Could you reproduce each of the records below word for word, leaving nothing out?

== == ==

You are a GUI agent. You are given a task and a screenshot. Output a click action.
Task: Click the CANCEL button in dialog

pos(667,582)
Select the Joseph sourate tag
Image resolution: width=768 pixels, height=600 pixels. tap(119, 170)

== == ==

● **REPLY**:
You are a GUI agent. You are given a task and a screenshot. Output a click action.
Task: Click the CANCEL button in dialog

pos(667,582)
Select the Joseph sourate tag
Image resolution: width=768 pixels, height=600 pixels. tap(119, 170)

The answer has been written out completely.